De vele kinderstoelen, boxen en kinderwagens uit Stompwijk verander-den van eigenaar, zo ook die van onszelf. Gauw even een fotootje ge-maakt en hup op de boerenkar. Dat al die jonge mensen daar blij mee waren behoeft geen betoog. Omstreeks 12 uur begon de wagen aardig leeg te geraken. Er kwam ook nog een jonge hoogzwangere vrouw langs die graag een kinderwagen wilde, maar die stond niet op haar lijst. Ze bleef maar staan en wijzen naar een paar kinderwagens, die nog in de vrachtwagen stonden. Maar die waren voor iemand anders bestemd. Dan is het wel rot om nee te zeggen, maar ook dat hoort erbij. Om 3 uur was de vrachtwagen op een halve pallet conservenblikken na leeg, maar dat ging weer naar ’n meisjes internaat in Sibiu “House of Hope”. De meisjes van dat internaat blijven daar tot hun 16e jaar. Daarna gaan ze naar een Amerikaans echtpaar die werk voor hun probeert te vinden en ze verder begeleid tot hun 18e jaar. Dan wordt er woon-ruimte voor hen gezocht, zodat ze een eigen bestaan kunnen opbouwen. Dit vertel ik u omdat dit aansluit op wat ik u wil vertellen over de vuilnisbelt in Sibiu. De dames van de catering zijn namelijk samen met een paar bestuursleden van de S.K.R. en een Roemeense ambtenaar naar een nederzetting van Roemeense zigeuners (romano’s) geweest. De mensen, zo’n 45 gezinnen, leven van- en wonen op de vuilnisbelt van Sibiu (een middelgrote stad). Die gezinnen, vaak met veel kinderen, wonen en leven in krotten gebouwd van afval in een mens onterende situatie. De dames zijn in de zogenaamde huizen geweest en kwamen ontdaan naar buiten. Onbegrijpelijk dat daar gezinnen in moeten leven, zomer en winter. Triest. Maar er is een lichtpuntje. In ieder geval voor de kinderen. Datzelfde echtpaar heeft in de buurt van de vuilnisbelt een ruimte aangekocht waar de kinderen van die 45 gezinnen worden opgevangen. Als ze om 8 uur komen, dan krijgen ze eten en een aantal uren les- en speeltijd. Tussen de middag weer eten, dan weer les en weer speeltijd. Om 5 uur een warme maaltijd, dan verplicht douchen, schone kleren aan en weer terug naar de belt. Dat gaat zo iedere dag weer. De meisjes die de kinderen les en eten geven zijn dezelfde meisjes uit het internaat en krijgen daarvoor betaald.

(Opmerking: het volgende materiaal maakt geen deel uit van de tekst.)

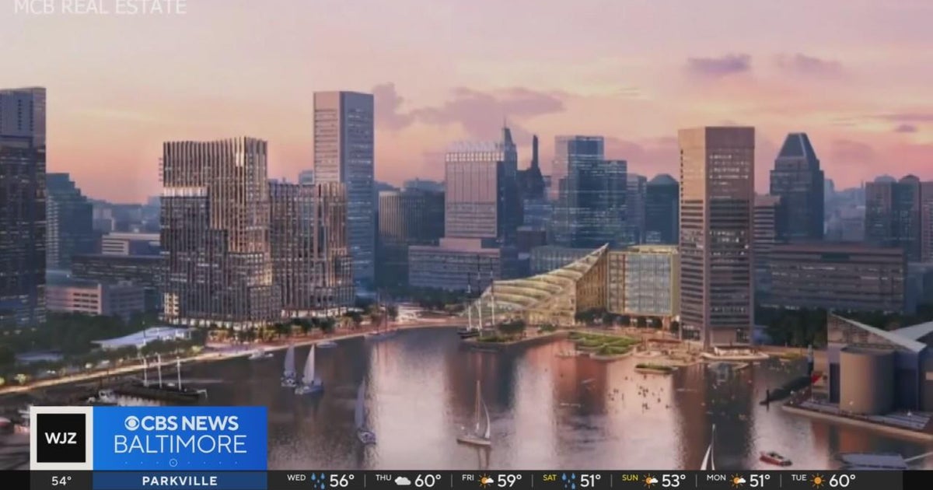The width and height of the screenshot is (933, 490).
Task: Select the sun-and-cloud icon next to SUN
Action: (648, 479)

De toekomst van de kinderen? Ik weet het niet. Wel weet ik dat de S.K.R. daar veel kleding en voedsel heeft gebracht dat daar wordt gesorteerd en uitgedeeld aan de gezinnen op de vuilnisbelt.
Het Amerikaans echtpaar dat al dit werk doet, kan dit alleen door financiële steun van instanties en giften van mensen uit Amerika. De S.K.R. is volgend jaar van plan om een project te gaan starten speciaal voor de gezinnen op de vuilnisbelt Hoe of wat weet ik niet.
Terug naar het transport. De vrachtwagens stonden weer opgesteld en het vertrek uit het dorp Hosman ging beginnen. Uitgewuifd door veel mensen, gingen we richting Sibiu. Vlakbij een groot parkeerterrein was een soort camping. Men had daar een aantal huisjes gehuurd met douches, zodat iedereen zich na 5 dagen weer eens lekker warm kon gaan douchen. Ik zou als één van de laatste gaan, dan kon ik me er lekker lang op verheugen. Toen ik er klaar voor was en uit de kraan lauw water kwam dacht ik, hup eronder het wordt zo wel weer warm. Nou mooi niet, het water werd steeds kouder. Het warme water was op, en bleef op. Hoe kon het ook anders na zo’n 40 douches.
In een vrachtwagen, die was ingericht als kantine, hebben we even wat gedronken en lekker wat gegeten. Daarna weer slapen want de andere dag wilde men om 5 uur gaan rijden, dus om 4 uur ’s morgens ontbijten.De rest van de terugweg ervaarde ik als een roes. Ik was zo onder de indruk van alles, ik moest eerst alles verwerken.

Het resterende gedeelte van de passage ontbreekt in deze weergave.